— Text section —
The PRODIGAL SON in the book of Luke in Christian scripture is undoubtedly my favorite of the parables taught by Jesus. It is my story.
I was raised within the love and protection of a community of hearty, salt-of-the-earth farmers. Their lives were dedicated to raising families and raising crops. Very simple needs, even simpler desires. I often have reminisced that we were the prototype for the “Waltons” of television fame. Indeed, it is true. My extended family of great-grandparents, grandparents, mother and two aunts lived in an early 1900s house with 9 upstairs rooms which could be used as bedrooms when necessary. During the years previous to my arrival in 1947, the household consisted of numerous children and a full live-in housekeeping staff plus an assortment of farm-hands. During the harvest season Mammy (my great-grandmother) assisted by her daughters prepared a lunch table groaning with several meats, 2 or 3 potato dishes, vegetables fresh from the garden and at least 4 pies for dessert. They fed 6 to 12 hungry men. As was customary, the women folk ate after the men had finished.
But it was a hard life. I was earning a wage by the time I was 12 years old, had after-school chores, and during the summer worked long days in the fields as well as helping to tend the cattle, pigs, and chickens. It was a very hard life. I determined early in my youth that I was not going to be a farmer. When my friends from town came to visit they were awed by my lifestyle. I, on the other hand, was envious of their freedom to join social groups and participate in extracurricular school activities. They enjoyed the farm chores which to me were onerous.
Church attendance was mandatory. Through the eyes and ears of this thirteen year-old, the preaching was ominous and the threats of a punishing God were overwhelming. I finally accepted that anything which felt good was probably a sin. When I turned sixteen I was no longer required to attend services or participate in my family’s religious tradition. When I turned seventeen, one of my multiple addictions had already consumed much of my life and another two, smoking and drinking, kicked in with a vengeance. By nineteen I was fully controlled by substance and behavior addictions.
My grandfather, who raised me as his own son, offered me his farm. I ridiculed the offer saying that no way in hell was I going to be a farmer. Fifty-two years later I am still haunted by the look of rejection on his face. We never recovered that father-son relationship. My last remembrances of him are of a sickly man sitting in his favorite chair which offered a view of the highway. Reading his Bible he would look up to see who was driving by. Sometimes it would be the community’s undertaker, a solemn man named Lawrence. Looking at me with his clear blue eyes, Grandpa would quip in his Dutch accent, “Well, maybe next time Lawrence will be coming for me.”

— Data provided —
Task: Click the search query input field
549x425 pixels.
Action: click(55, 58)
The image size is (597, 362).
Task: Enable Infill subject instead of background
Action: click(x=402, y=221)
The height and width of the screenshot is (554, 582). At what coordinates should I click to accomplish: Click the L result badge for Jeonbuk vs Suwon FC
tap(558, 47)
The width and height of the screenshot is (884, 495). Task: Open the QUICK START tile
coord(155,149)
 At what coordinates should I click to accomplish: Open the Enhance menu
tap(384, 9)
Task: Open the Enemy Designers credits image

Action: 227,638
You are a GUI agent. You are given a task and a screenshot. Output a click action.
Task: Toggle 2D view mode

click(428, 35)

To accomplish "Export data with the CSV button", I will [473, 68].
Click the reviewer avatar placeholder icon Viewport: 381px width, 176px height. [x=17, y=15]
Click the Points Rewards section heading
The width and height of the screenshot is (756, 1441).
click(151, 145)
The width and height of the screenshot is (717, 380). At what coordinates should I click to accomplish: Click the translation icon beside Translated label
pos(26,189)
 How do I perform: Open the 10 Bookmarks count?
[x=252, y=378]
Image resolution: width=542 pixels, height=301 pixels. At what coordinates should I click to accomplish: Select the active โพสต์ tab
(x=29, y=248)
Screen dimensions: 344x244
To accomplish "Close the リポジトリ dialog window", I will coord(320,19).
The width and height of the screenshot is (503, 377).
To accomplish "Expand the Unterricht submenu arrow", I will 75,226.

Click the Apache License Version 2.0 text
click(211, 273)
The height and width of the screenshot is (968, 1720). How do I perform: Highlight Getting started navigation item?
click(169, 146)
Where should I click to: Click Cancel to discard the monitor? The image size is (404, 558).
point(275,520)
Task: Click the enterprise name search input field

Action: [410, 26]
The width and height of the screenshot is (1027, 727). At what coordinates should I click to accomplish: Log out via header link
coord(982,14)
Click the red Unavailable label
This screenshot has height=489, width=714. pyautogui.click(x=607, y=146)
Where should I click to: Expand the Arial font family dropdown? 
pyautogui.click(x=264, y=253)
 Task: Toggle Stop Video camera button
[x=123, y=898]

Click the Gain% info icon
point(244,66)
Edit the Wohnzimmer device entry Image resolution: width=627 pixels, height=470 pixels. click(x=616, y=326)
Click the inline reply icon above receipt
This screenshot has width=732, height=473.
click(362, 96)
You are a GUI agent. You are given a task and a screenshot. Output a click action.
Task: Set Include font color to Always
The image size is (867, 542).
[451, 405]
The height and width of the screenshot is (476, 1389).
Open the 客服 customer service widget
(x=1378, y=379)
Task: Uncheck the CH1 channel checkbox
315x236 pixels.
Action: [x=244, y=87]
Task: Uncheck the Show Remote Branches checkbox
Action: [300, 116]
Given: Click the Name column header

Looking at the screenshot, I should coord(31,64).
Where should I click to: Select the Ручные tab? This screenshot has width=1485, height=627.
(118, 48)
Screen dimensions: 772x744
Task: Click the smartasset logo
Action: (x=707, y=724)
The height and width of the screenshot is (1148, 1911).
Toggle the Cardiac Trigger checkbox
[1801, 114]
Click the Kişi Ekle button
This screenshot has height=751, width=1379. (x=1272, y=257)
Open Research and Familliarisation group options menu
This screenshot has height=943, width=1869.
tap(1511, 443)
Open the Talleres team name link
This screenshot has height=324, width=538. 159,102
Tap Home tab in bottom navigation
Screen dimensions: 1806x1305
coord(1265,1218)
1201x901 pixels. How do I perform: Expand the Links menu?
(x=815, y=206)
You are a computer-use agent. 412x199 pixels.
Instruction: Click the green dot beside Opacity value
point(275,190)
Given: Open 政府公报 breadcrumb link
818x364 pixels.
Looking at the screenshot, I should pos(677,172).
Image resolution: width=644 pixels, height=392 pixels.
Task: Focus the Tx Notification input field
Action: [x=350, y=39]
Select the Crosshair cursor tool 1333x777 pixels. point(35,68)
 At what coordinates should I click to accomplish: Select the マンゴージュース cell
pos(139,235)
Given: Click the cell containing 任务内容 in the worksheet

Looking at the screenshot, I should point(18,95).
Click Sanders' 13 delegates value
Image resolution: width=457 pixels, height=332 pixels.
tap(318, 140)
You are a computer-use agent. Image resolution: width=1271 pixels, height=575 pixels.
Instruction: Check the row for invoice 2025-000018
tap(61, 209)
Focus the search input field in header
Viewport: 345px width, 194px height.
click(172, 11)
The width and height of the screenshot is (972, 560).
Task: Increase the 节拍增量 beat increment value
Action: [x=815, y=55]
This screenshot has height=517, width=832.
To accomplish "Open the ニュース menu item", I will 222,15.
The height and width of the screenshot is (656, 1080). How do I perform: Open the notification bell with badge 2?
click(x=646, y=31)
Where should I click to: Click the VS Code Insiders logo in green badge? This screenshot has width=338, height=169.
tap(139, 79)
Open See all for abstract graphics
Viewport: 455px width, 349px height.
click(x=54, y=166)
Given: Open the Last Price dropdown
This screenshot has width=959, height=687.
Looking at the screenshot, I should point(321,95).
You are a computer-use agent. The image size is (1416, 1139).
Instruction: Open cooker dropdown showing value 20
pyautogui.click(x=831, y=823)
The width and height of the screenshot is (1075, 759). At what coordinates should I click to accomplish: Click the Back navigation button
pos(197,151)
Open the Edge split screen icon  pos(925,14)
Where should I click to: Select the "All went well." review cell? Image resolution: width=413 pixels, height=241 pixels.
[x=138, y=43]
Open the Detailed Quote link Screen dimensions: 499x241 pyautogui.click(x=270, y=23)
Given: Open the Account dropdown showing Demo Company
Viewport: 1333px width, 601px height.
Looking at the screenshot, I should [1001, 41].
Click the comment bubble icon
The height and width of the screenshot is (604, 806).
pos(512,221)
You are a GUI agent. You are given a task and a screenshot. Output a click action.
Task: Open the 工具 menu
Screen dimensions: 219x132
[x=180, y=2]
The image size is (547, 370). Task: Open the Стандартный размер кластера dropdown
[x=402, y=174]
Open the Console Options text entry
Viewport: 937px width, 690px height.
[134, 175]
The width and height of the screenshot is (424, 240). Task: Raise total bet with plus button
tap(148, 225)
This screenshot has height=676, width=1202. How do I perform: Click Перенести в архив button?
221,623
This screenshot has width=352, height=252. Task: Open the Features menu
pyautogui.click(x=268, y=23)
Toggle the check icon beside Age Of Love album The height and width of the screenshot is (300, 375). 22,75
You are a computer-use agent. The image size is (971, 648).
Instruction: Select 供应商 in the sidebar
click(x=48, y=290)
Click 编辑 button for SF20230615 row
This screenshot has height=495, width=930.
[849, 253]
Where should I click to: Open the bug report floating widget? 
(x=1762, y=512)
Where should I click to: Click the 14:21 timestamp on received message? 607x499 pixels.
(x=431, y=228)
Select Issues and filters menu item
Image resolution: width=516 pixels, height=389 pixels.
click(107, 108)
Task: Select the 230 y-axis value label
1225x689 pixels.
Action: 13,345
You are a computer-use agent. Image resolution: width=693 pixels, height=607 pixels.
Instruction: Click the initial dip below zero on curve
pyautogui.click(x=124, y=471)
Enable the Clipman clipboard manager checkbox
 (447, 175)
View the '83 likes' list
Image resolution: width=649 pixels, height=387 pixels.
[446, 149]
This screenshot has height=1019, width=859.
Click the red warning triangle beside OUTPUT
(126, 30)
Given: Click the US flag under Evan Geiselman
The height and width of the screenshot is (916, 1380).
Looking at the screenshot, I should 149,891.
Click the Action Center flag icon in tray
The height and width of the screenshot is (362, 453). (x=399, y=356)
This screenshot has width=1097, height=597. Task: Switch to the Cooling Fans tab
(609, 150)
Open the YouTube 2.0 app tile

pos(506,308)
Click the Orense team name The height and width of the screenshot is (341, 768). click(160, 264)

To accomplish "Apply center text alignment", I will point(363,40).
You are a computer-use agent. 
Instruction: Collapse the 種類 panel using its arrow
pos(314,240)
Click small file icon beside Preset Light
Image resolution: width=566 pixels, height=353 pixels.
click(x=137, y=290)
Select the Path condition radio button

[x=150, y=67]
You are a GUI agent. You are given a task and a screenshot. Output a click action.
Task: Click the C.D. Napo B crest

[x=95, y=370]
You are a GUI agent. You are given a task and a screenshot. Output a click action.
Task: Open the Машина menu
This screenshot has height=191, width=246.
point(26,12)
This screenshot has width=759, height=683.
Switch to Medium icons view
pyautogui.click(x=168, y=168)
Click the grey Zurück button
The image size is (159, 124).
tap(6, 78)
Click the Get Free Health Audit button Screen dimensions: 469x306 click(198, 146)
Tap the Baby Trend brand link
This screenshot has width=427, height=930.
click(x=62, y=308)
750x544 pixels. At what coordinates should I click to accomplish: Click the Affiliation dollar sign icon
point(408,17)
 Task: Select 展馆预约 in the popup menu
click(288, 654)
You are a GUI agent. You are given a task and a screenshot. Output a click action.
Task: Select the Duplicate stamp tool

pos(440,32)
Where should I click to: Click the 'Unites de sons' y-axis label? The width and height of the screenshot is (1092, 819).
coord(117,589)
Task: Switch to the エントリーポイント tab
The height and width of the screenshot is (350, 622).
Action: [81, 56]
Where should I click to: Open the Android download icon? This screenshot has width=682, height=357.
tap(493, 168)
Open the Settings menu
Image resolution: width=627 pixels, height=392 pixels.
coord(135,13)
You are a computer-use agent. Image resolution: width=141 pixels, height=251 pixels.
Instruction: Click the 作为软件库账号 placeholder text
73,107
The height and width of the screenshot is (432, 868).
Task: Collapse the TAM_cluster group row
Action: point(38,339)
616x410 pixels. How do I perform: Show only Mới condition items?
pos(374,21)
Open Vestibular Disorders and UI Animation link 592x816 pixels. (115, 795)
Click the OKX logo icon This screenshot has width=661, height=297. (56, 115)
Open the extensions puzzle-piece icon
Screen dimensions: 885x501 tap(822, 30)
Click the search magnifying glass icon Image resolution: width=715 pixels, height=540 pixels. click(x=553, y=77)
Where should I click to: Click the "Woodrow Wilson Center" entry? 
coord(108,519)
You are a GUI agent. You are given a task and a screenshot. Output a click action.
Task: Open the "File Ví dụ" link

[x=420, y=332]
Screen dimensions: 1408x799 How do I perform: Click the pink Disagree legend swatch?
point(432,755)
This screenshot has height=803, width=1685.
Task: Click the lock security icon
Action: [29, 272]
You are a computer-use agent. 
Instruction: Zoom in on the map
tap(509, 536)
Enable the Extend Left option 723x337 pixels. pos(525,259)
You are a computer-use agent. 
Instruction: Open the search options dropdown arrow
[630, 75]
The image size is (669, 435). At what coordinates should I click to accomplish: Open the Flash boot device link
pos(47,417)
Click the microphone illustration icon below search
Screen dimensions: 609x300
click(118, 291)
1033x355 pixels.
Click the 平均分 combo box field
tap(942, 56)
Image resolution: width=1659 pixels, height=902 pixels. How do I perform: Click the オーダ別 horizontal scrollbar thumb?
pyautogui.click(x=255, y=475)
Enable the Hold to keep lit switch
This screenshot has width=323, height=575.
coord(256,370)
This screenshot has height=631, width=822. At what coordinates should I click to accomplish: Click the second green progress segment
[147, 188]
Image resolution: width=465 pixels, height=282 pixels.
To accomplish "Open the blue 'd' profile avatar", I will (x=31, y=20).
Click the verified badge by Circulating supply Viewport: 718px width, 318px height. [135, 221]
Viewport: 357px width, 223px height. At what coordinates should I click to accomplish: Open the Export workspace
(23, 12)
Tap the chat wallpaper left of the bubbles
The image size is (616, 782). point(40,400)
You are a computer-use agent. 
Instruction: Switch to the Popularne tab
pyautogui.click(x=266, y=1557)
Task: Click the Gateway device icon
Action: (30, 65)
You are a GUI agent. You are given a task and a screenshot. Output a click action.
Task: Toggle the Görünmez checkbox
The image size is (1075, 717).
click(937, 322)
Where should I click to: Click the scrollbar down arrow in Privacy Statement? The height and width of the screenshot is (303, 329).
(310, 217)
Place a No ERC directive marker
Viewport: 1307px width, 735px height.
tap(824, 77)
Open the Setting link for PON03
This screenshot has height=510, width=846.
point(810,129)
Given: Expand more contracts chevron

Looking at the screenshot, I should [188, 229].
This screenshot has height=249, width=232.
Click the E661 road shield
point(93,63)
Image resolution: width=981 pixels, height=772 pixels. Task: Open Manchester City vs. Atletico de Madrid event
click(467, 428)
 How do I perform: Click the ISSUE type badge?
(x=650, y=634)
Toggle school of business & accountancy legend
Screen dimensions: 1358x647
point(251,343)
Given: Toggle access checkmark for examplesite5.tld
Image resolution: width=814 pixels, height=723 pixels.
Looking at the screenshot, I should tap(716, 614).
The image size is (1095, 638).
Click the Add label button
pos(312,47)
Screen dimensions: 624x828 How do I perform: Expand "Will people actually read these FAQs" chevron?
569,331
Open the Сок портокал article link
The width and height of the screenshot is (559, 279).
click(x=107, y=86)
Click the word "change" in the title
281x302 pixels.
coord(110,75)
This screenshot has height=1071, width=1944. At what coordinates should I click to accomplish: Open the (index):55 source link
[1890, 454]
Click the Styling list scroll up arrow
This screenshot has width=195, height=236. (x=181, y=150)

— Written exercise 1 —
Retype the rows word for word, starting at their first line and ending with the line containing "Action: 227,638", including both of those lines.
— Written exercise 2 —
Continue the farm-childhood memoir from the point where it stops.
The rows are unrelated to the memoir.

— Exercise answer 1 —
Task: Click the search query input field
549x425 pixels.
Action: click(55, 58)
The image size is (597, 362).
Task: Enable Infill subject instead of background
Action: click(x=402, y=221)
The height and width of the screenshot is (554, 582). At what coordinates should I click to accomplish: Click the L result badge for Jeonbuk vs Suwon FC
tap(558, 47)
The width and height of the screenshot is (884, 495). Task: Open the QUICK START tile
coord(155,149)
 At what coordinates should I click to accomplish: Open the Enhance menu
tap(384, 9)
Task: Open the Enemy Designers credits image

Action: 227,638

— Exercise answer 2 —
I had an idyllic upbringing and a wonderfully simple life surrounded by people who loved me. But, I thought something was missing. I thought that those city folks living in the midst of glitz and excitement were offering a dream which my community and my family’s traditions could never provide. And at age nineteen I chased after that dream.
Drinking, smoking, drugging, and carousing assured me that finally this farm boy had arrived. Life was going to be grand and lavish. Partying every night, trashing relationships became the norm and for a few years I loved it. Never looked back on what had been sacrificed. Lost my job because of drinking, failed college because of my drinking, destroyed a military opportunity because of my drinking…..”Aw what the hell? That wasn’t the life I wanted anyway.”
Then the blackouts began. The car wrecks, the addiction-imposed poverty, the broken promises to friends and family stirred within me memories of a much simpler life, a life of hard work, joy, and focus. Like the prodigal in the book of Luke, I asked myself if I could go back home. Could I return to age sixteen and redirect?
Of course my answer was no. The farm had been sold, my family was cautious of their wayward son, no eligible prospects for a relationship wanted to take a chance with me, and my faith walk had virtually dead-ended. I was spiritually, morally, and physically bankrupt. I was a broken man at age 34 with no hope for redemption.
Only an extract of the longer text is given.